Scaling Transformers¶
Feature scaling ensures all features contribute equally to distance-based algorithms and prevents features with larger scales from dominating.
StandardScaler¶
Z-score normalization that transforms features to have zero mean and unit variance.
How it works:
- Maintains running statistics (mean and standard deviation)

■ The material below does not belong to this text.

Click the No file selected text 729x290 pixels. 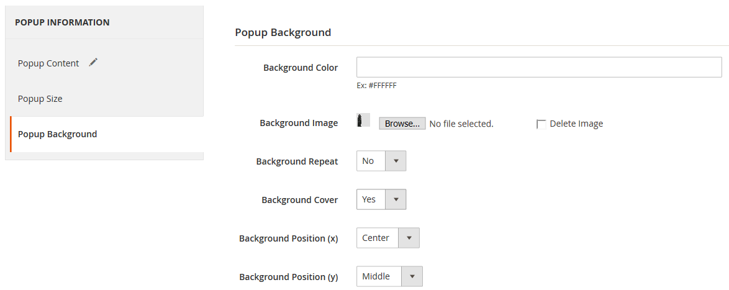click(x=461, y=124)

- Transforms features: (x - mean) / std
- Handles near-zero variance with configurable tolerance
When to use: - Features have different scales (e.g., temperature in Celsius vs. pressure in Pascals) - Using distance-based algorithms (KNN, SVM) - Features are approximately normally distributed
from onad.transform.preprocessing.scaler import StandardScaler
# Initialize scaler
scaler = StandardScaler(tolerance=1e-8)
# Process streaming data
for data_point in stream:
# Learn statistics from data point
scaler.learn_one(data_point)
# Transform the data point
normalized = scaler.transform_one(data_point)
# Use normalized data for anomaly detection
score = model.score_one(normalized)
Configuration options:
scaler = StandardScaler(
tolerance=1e-8, # Minimum std dev to avoid division by zero
with_mean=True, # Center data (subtract mean)

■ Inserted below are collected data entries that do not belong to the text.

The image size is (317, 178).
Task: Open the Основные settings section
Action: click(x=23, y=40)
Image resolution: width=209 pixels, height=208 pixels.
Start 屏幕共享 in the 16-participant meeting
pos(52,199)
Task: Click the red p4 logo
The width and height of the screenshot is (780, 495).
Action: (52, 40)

with_std=True # Scale data (divide by std dev)
)
Memory usage: O(number of features)
MinMaxScaler¶
Min-max normalization that scales features to a fixed range [0, 1] or custom range.
How it works:
- Tracks running minimum and maximum values
- Transforms features: (x - min) / (max - min)
- Optionally scales to custom range [a, b]
When to use: - Need bounded feature ranges - Preserving zero values is important - Features have known or stable min/max bounds
from onad.transform.preprocessing.scaler import MinMaxScaler
# Scale to [0, 1] range
scaler = MinMaxScaler()
# Scale to custom range
scaler = MinMaxScaler(feature_range=(-1, 1))
# Process data
for data_point in stream:
scaler.learn_one(data_point)
scaled = scaler.transform_one(data_point)
Configuration options:
scaler = MinMaxScaler(
feature_range=(0, 1), # Output range
clip=False # Clip values outside observed range
)
Dimensionality Reduction¶
IncrementalPCA¶
Online Principal Component Analysis for dimensionality reduction and feature extraction.
How it works: - Incrementally updates eigenvectors and eigenvalues - Projects data onto principal components - Maintains specified number of components
When to use: - High-dimensional data (hundreds of features) - Features are correlated - Need to reduce computational complexity - Want to remove noise from data
from onad.transform.projection.incremental_pca import IncrementalPCA
# Initialize PCA transformer
pca = IncrementalPCA(
n_components=10, # Keep top 10 components
forgetting_factor=0.99 # Adaptation rate for concept drift
)
# Process streaming data
for data_point in stream:
# Learn from data point
pca.learn_one(data_point)
# Transform to lower dimension
reduced = pca.transform_one(data_point)
# Use reduced data for anomaly detection
score = model.score_one(reduced)
Configuration options:
pca = IncrementalPCA(
n_components=10, # Number of components to keep
forgetting_factor=0.99, # How fast to adapt (0.9-0.999)
center_data=True, # Center data before PCA
whiten=False # Normalize components to unit variance
)
Accessing component information:
# Get explained variance ratio
if hasattr(pca, 'explained_variance_ratio_'):
variance_explained = pca.explained_variance_ratio_
print(f"Variance explained by components: {variance_explained}")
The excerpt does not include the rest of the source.